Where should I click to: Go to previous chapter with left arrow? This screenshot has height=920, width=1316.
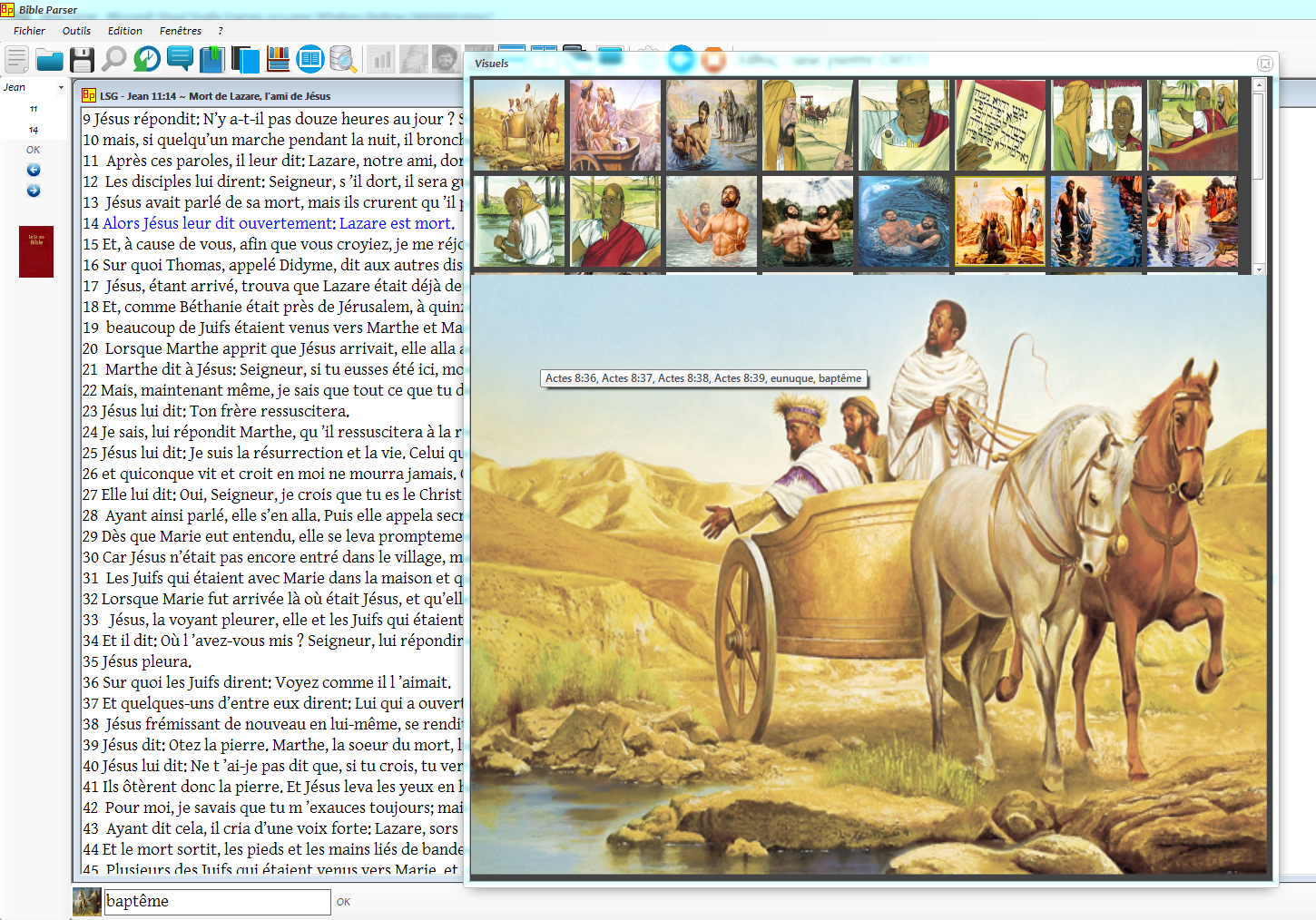pyautogui.click(x=34, y=170)
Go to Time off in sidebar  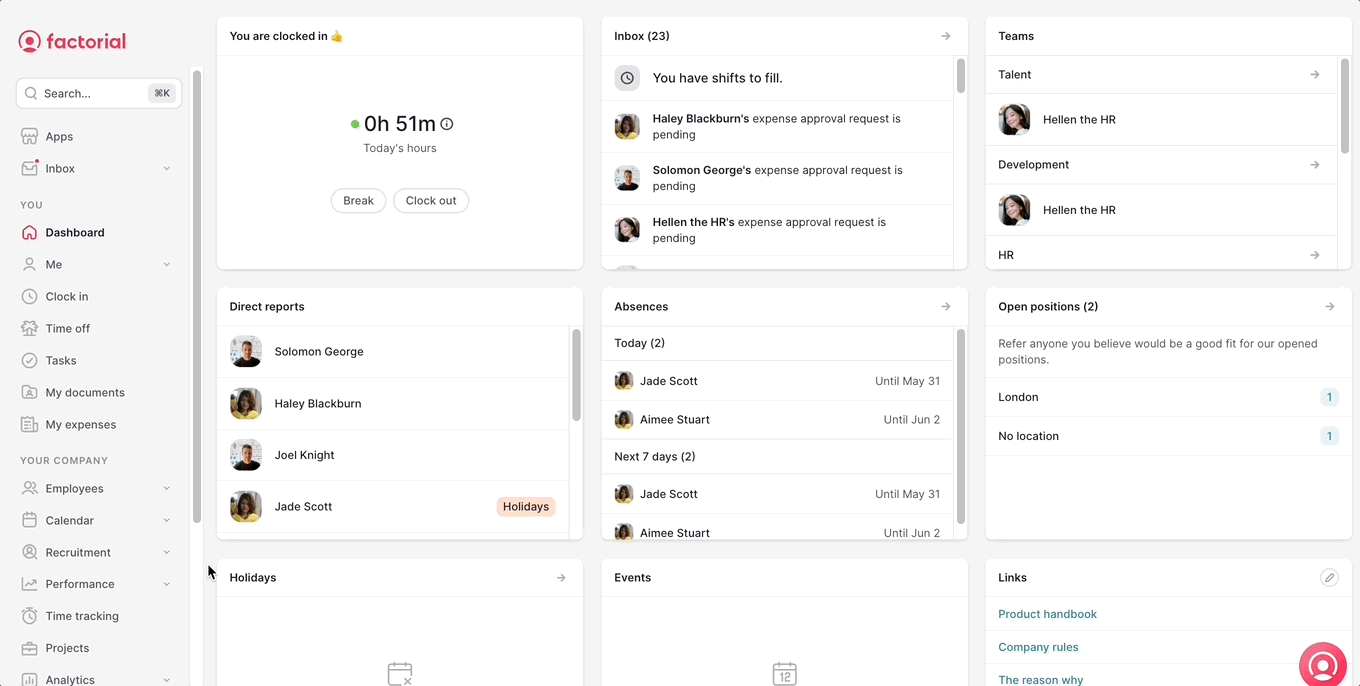tap(67, 328)
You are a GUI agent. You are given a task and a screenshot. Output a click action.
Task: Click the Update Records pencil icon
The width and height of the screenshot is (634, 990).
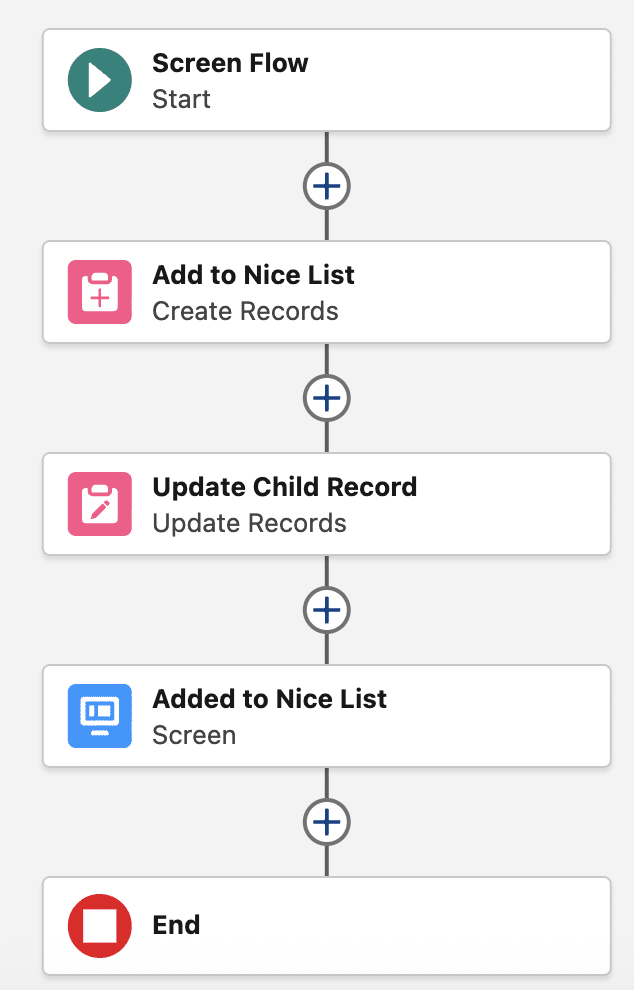click(100, 504)
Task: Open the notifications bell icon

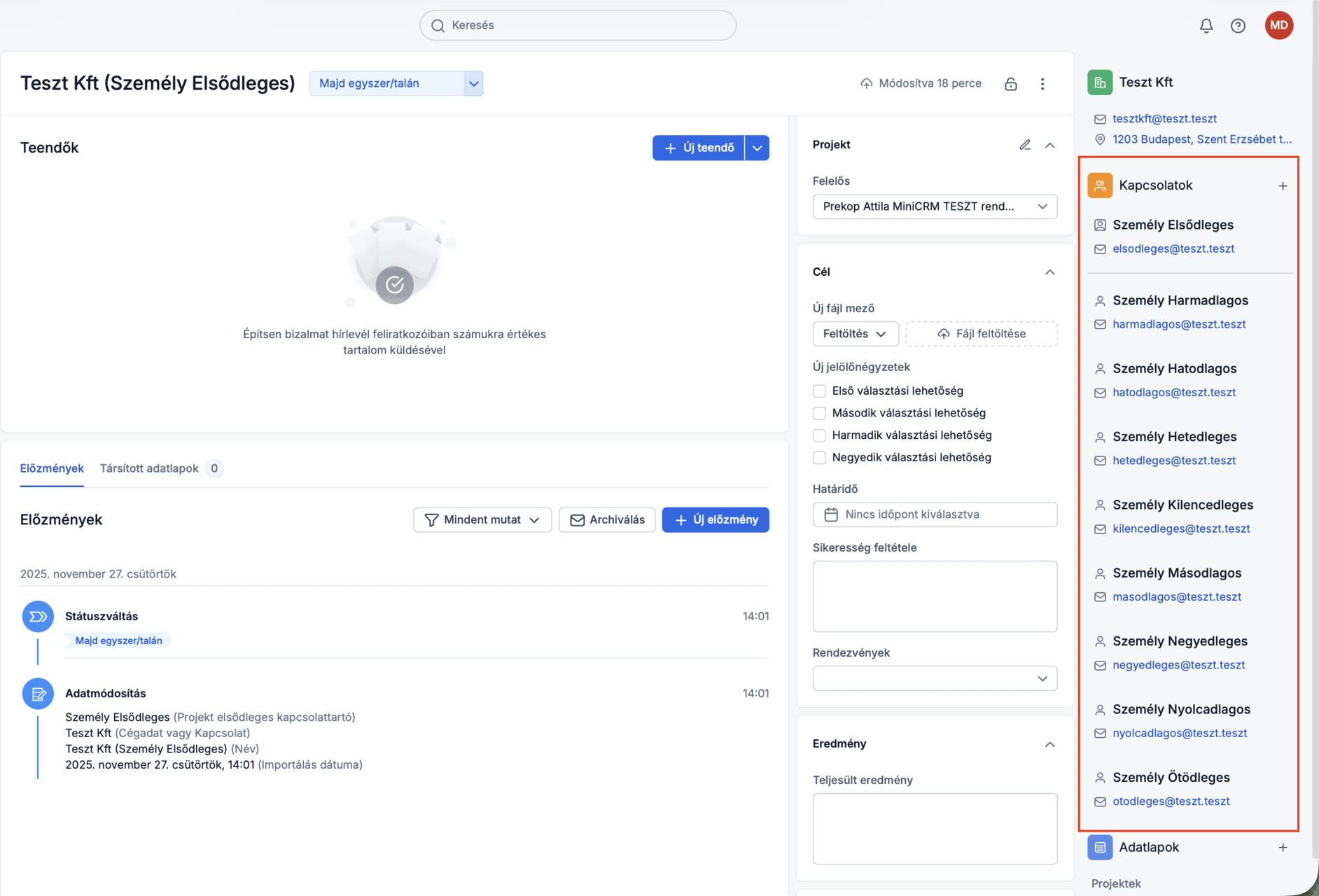Action: (x=1206, y=26)
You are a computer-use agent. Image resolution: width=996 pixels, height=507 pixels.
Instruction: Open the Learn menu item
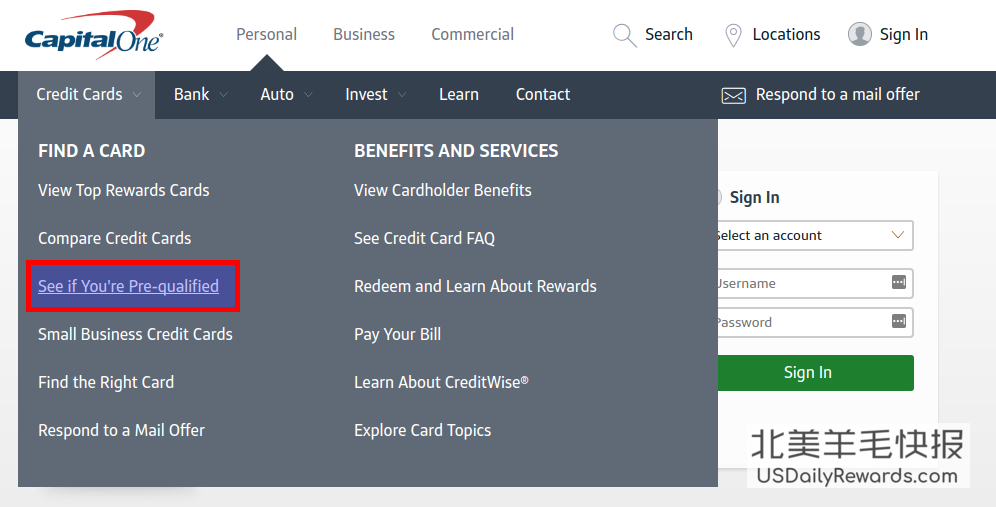coord(458,95)
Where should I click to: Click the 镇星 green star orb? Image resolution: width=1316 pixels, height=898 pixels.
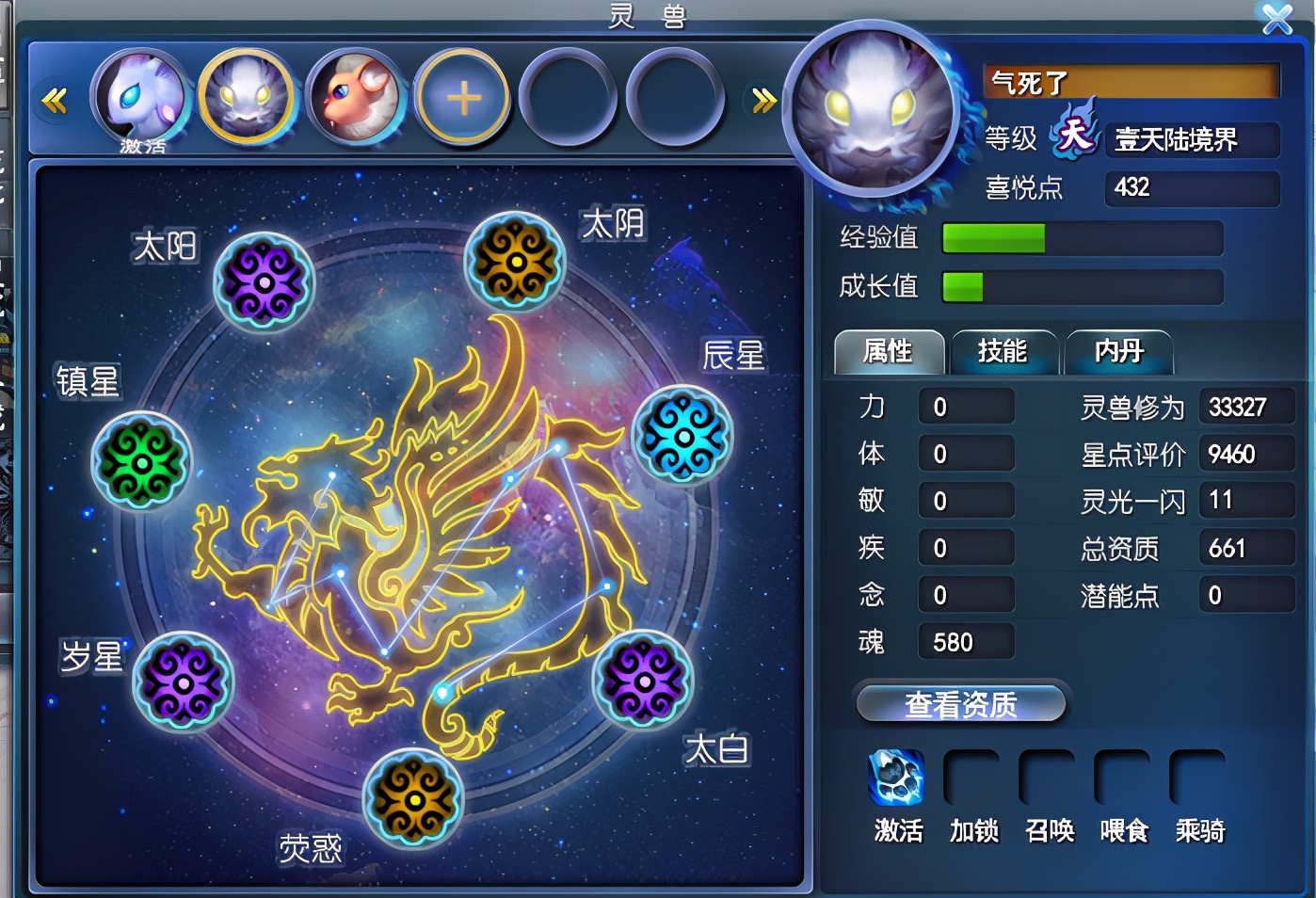click(142, 461)
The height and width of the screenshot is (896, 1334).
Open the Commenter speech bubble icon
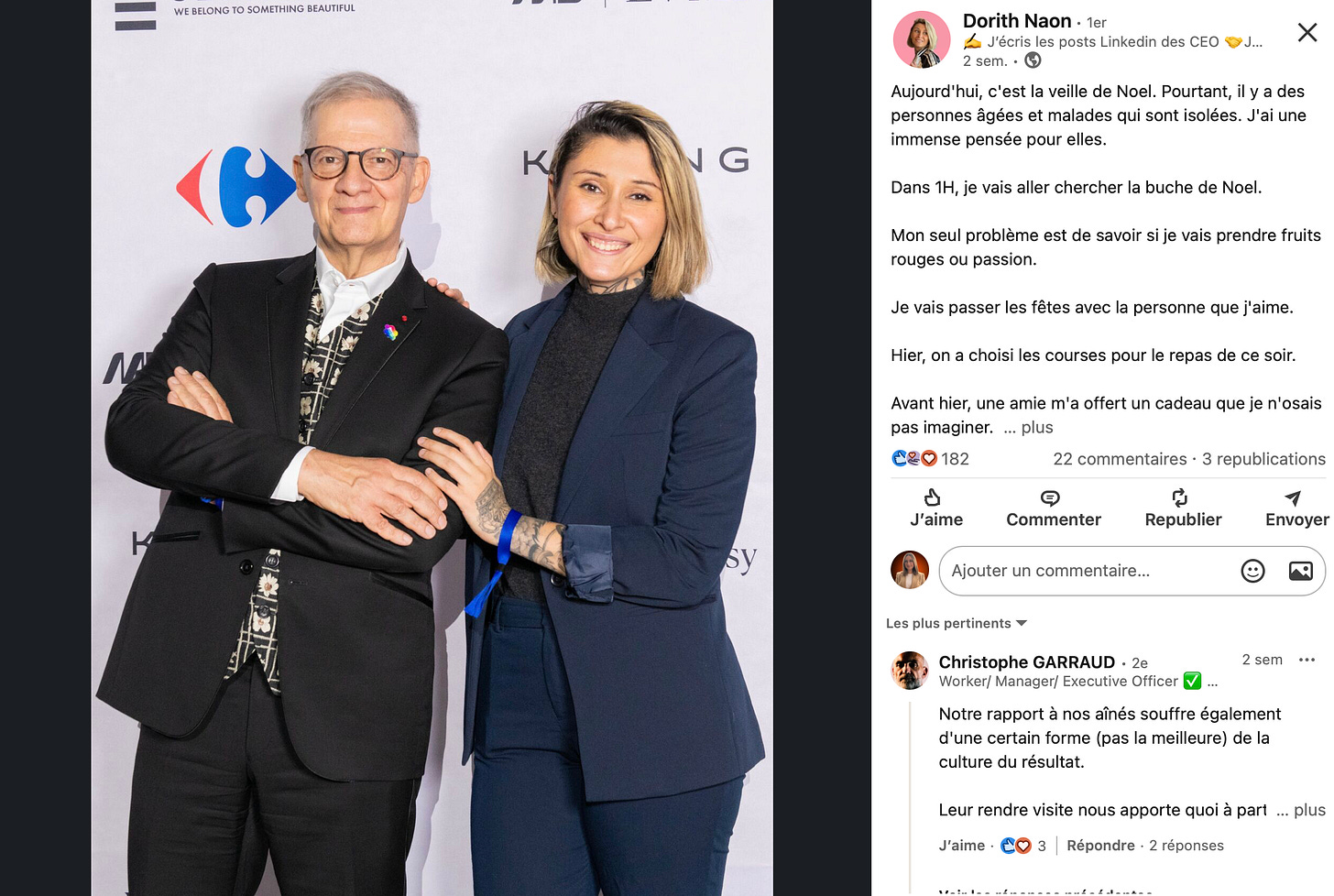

::::::::

* Exercise aim
What is needed is a word-for-word copy of the lines from the one containing "The height and" through the final line of the records above, both included, with the pictures left out.

* Reply
The height and width of the screenshot is (896, 1334).
Open the Commenter speech bubble icon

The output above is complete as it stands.